Nina Paturel and Luc Moeys, an entrepreneurial couple who own Oriole9 and Yum Yum Noodle Bar in Woodstock and another Yum Yum Noodle Bar in Uptown Kingston, recently bought what used to be Jack & Luna’s in Stone Ridge. They renamed it Lekker, which is Dutch for “delicious,” and it’s a nice bright spot for slow-pulled coffee, juices and delectable edibles.
Paturel was born and raised in Woodstock, and she says that she always wanted to escape. So she moved to Amsterdam, where she met Luc. He’d studied business in school, but trained as a chef so that he could travel. “I wanted to see a lot of things, and as a chef you can,” says Moeys. Their plan was to live somewhere else, maybe an island in the Caribbean; but they ended up living in the Hudson Valley. Moeys’ first job in the area was at the DePuy Canal House in High Falls.
Small-business owners are often tethered to their stores. Paturel and Moeys are aiming for a different work paradigm. “Nina and I just like to build things,” Moeys says. “With that comes a lot of work, but also a lot of freedom. It’s all about empowerment. All those people who complain that they’re tied down – that’s a control issue. We only interfere if something really doesn’t fly with what our beliefs are.”
Oriole9 runs exactly the way that the couple wants it to. “The staff decides what they do within the guidelines,” says Moeys. “We don’t have the best solutions. The more eyes, the better… Also, it creates a culture where somebody who’s dishonest doesn’t fit in.”
Paturel says that once the staff is empowered to be truly responsible and do its best for the customer, then she and Moeys have essentially given their job to everyone else. “Then we stand there and say, ‘We don’t have a job. Let’s go start another…’ It’s the trust thing; that’s what gives us the freedom. Before we opened in Stone Ridge, we were in Africa for six weeks.”
The four restaurants are separate businesses, each run by its own manager. Technology allows the couple to be in touch with each location and, when necessary, step in to handle matters. “All our restaurants are up-to-date with everything that exists, such as the point-of-sales system,” Moeys says, gesturing towards the counter. “It’s fully wireless. We can take your credit card without taking it away from you. This existed in Holland ten years ago.”

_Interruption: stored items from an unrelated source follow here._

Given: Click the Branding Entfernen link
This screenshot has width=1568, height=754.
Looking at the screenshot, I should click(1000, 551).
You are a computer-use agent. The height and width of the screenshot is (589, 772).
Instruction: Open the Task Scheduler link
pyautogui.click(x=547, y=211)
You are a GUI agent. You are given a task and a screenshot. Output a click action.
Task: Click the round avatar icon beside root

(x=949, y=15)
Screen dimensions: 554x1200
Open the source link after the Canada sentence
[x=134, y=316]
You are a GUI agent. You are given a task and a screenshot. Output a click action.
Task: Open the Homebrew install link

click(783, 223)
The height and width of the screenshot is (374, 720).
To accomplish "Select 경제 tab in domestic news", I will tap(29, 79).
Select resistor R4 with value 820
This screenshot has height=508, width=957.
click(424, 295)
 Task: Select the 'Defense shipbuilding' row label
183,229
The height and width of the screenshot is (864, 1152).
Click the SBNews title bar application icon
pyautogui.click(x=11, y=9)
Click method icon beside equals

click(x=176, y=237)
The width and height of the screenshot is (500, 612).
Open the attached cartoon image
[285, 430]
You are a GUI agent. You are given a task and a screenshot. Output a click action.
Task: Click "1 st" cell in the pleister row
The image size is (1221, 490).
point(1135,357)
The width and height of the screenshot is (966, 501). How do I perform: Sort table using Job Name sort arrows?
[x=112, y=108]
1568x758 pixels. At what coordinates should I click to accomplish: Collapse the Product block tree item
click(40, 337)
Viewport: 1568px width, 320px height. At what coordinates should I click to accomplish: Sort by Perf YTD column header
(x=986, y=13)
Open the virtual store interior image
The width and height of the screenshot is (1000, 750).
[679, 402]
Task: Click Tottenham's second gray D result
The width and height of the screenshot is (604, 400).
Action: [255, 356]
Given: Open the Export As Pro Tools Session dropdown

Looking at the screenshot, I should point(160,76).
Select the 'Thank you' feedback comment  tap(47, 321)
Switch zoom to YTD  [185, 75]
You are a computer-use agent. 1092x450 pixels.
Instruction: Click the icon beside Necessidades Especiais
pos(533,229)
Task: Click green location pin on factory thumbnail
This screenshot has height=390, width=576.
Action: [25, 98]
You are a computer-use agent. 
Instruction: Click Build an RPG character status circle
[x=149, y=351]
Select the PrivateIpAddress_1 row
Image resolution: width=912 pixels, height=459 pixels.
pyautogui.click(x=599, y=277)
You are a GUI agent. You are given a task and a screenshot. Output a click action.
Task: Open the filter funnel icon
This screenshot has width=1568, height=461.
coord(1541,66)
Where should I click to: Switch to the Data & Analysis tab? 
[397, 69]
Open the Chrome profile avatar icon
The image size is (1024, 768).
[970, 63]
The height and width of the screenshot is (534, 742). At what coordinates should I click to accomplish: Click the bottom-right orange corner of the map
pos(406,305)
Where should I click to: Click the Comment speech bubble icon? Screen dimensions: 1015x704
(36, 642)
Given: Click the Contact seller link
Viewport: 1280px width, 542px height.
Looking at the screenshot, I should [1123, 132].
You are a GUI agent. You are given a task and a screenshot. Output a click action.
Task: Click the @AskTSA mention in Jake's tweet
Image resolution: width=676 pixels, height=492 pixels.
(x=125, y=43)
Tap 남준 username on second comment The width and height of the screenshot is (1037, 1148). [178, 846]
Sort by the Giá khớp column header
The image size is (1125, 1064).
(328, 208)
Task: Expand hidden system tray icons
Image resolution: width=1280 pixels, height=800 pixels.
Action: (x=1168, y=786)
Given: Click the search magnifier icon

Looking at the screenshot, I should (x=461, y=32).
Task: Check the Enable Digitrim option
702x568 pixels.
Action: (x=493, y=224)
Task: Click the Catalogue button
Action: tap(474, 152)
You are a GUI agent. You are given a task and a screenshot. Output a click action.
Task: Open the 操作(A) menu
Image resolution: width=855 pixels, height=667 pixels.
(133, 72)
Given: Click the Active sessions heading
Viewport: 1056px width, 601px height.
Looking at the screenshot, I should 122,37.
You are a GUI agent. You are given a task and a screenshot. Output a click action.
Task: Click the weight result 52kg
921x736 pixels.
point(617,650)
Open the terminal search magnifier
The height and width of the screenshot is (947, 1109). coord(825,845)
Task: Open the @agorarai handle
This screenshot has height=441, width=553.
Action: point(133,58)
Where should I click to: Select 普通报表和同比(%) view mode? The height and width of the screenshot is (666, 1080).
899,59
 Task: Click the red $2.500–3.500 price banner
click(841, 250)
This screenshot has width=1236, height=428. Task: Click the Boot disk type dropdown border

“All this – the trusted staff and the technology – is what allows us to go away for six weeks. We love technology. We literally worked from Zimbabwe,” Paturel says.
“Yeah, we’re in a Jeep watching lions, and we’re on the phone making sure the milk arrives,” Moeys says. “It was actually payroll,” adds Paturel.
“I’m the foreigner here. I cannot tell you how many opportunities there are here. It is unbelievable,” Moeys says. “We’re big believers in ‘The more, the merrier.’ I think branding is American, and it works. We’d love Yum Yum to be a national model, or even a tri-state model. But we’re not in a rush, and we have a lot of ideas. It’s such a small community that people know us now. We’re trying to create something special. We would love good people to join us. It’s hard to find people – in the kitchen, on the management level, on the think-tank level. That is the one thing in the US: If you’re good at what you do, you want to do it yourself. In Europe it’s the opposite: If you’re good, you can be hired by a company.”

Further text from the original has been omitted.